Air holes should be poked from the inside out so there are no sharp edges inside the cup. I used to think that melting holes in the cup with a hot needle was enough to eliminate sharp edges, but I have run my fingers over the holes and found that they are smoother when done from the inside out.
I use sphagnum and a live leaf or two to pack inside the cup. Others have said sphagnum can be dangerous but it has always worked for me. I use sphagnum, because, as pointed out, a wet paper towel can smother your frog when turned upside down in shipping. I have considered trying balled up pieces of damp paper towel which should prevent this. The leaf I include just helps to create sort of a cave to keep him from being smothered. I had not considered the danger of fine roots so thanks for posting this. Here is another thread discussing pros and cons of packing in sphagnum, paper towels, and live leaves. http://www.dendroboard.com/forum/general-discussion/70688-why-sphagnum-moss-ship.html
I tape the lid on so it can't be shaken loose.
From here, they would go into a well padded (with newspaper), insulated box with 4 phase 22 paks. Here are a couple of good links concerning the use of phase 22 paks.
http://www.dendroboard.com/forum/general-discussion/66509-shipping-phase-panels-example.html
http://www.dendroboard.com/forum/general-discussion/69949-phase-praise.html
Be careful using styrofoam peanuts for packing with as so many of them are biodegradable. Get them wet and they shrink down to nothing almost instantly. Then you are left with no padding and they have a much rougher ride.
That's my 2 cents on shipping.


----------



## dendrobates (May 11, 2009)

That is just really bad luck. I have seen frogs flip out when something restricts their movement. However, if the seller guaranteed live arrival I would say he or she should replace the frogs. Sorry for your loss.


----------



## markpulawski (Nov 19, 2004)

Oh my, I may never be able to get those images out of my head...


----------



## bshmerlie (Jun 2, 2010)

dendrobates said:


> That is just really bad luck. I have seen frogs flip out when something restricts their movement. However, if the seller guaranteed live arrival I would say he or she should replace the frogs. Sorry for your loss.

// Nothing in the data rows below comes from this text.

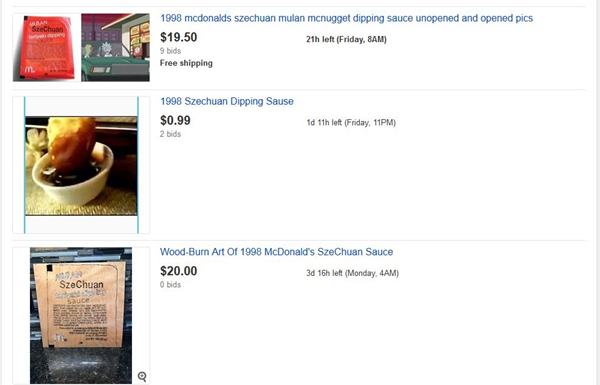Click the Free shipping label
Viewport: 600px width, 385px height.
(x=186, y=63)
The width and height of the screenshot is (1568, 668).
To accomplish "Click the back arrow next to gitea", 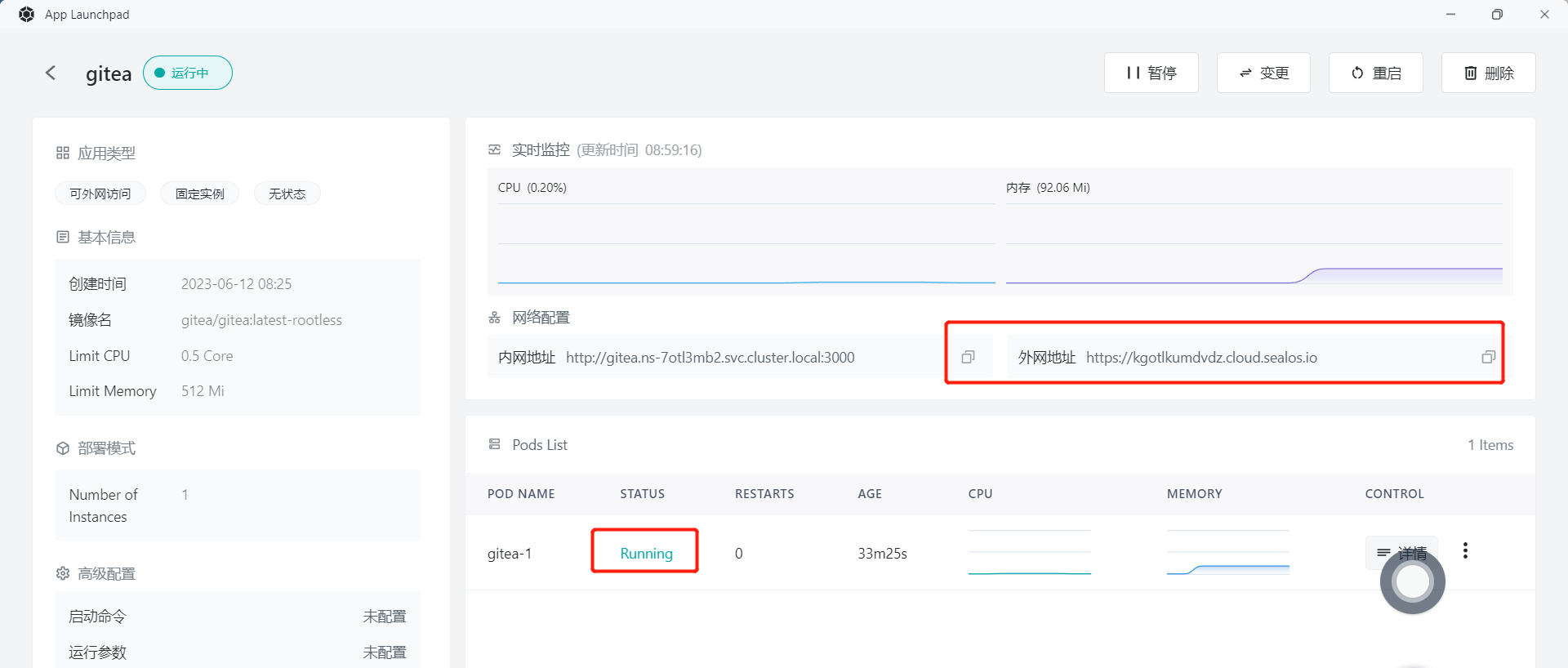I will (x=51, y=73).
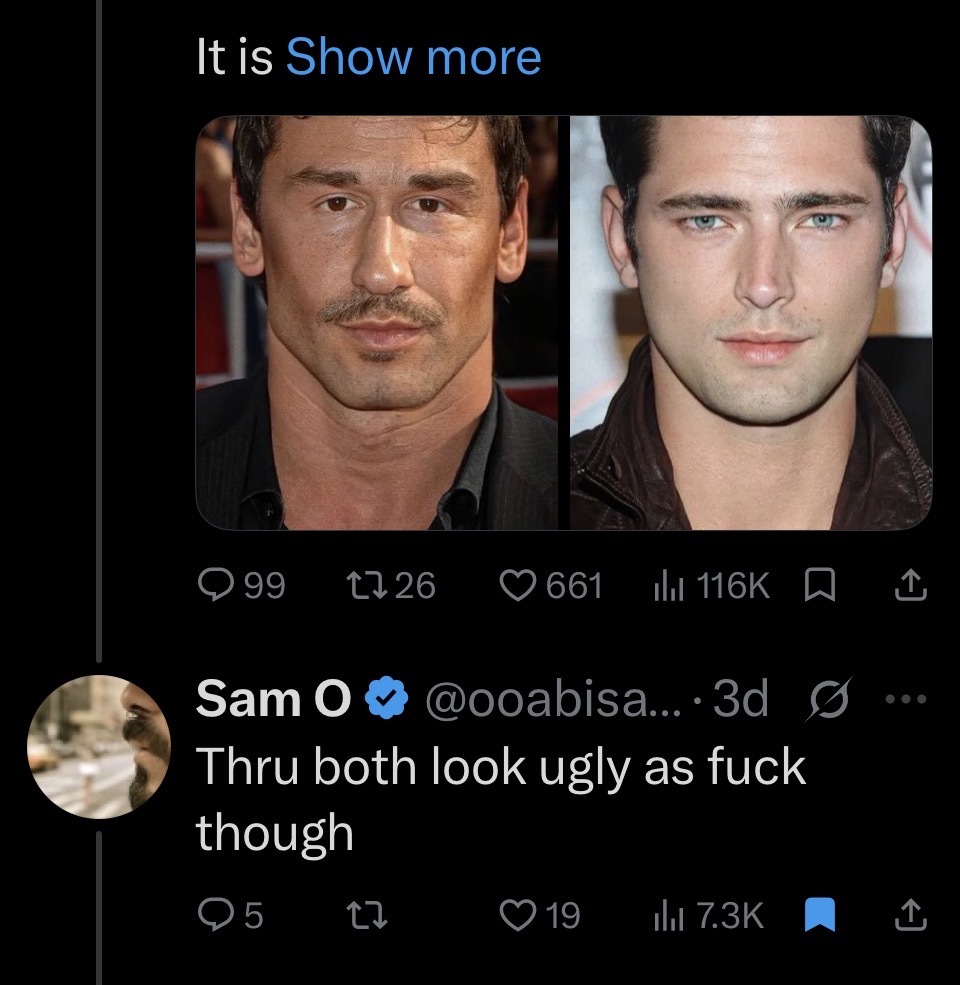Remove bookmark from Sam O's reply
The height and width of the screenshot is (985, 960).
tap(819, 915)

Yes we all need to consider things that can happen with what we put in the deli cup with the frog. The deal or guarantee is not really the point of this post. I just wanted to show people so that something like this can be avoided in the future. It's sad when we lose any frog. I just want anyone who reads this that ships frogs to think about lose strands on cutlings or anything that could be potentially be hazzardous to a frog that is moving around the cup.


----------



## poison beauties (Mar 1, 2010)

I'd call it a freak accident before bad packing, I prefer single leaf clippings but Ive used pieces of vines of many plants as have many others with no issues like this, STill it wouldnt be a bad idea to clip the feeler roots off now that this has happened. As for container size I prefer to ship cfroglet clutches together in 16-24oz cups with plant leaves and vines inside but thats me, I havent had issues with it.


----------



## bshmerlie (Jun 2, 2010)

The thicker vines wasn't the problem...it was the thin soft feeler roots. Those should be pulled off before being put in the cup. They even stick to your fingers so they would easily stick to a frog that is passing by.


----------



## Zoomie (Jul 3, 2011)

First, sorry for both the buyer and seller. It takes a very exciting time, and turns it in to a traumatic event.

I would like to thank the OP for posting what had to be a difficult day. In a strange way, I am grateful for these kinds of posts. They bring potential issues to light that are usually learned the hard way, by living them.


----------



## Azurel (Aug 5, 2010)

I had this happen to a frog in viv, luckily I was able to save the leg and the frog at the time......Thanks for posting this really is something to think about, the only time I shipped I used a mix of small and large Pothos leaves cut short(little stem) in the 2oz deli cups. 

I also added some sand live oak leaves with the odd shapes and cupping that they have from the holding viv they were in. Ended up with a bunch of crawl spaces and the larger Pothos leaves mixed with the smaller ones held everything together....If I ever use plants with the thin feeler roots I will be sure to clip them off for sure.....Excellent post.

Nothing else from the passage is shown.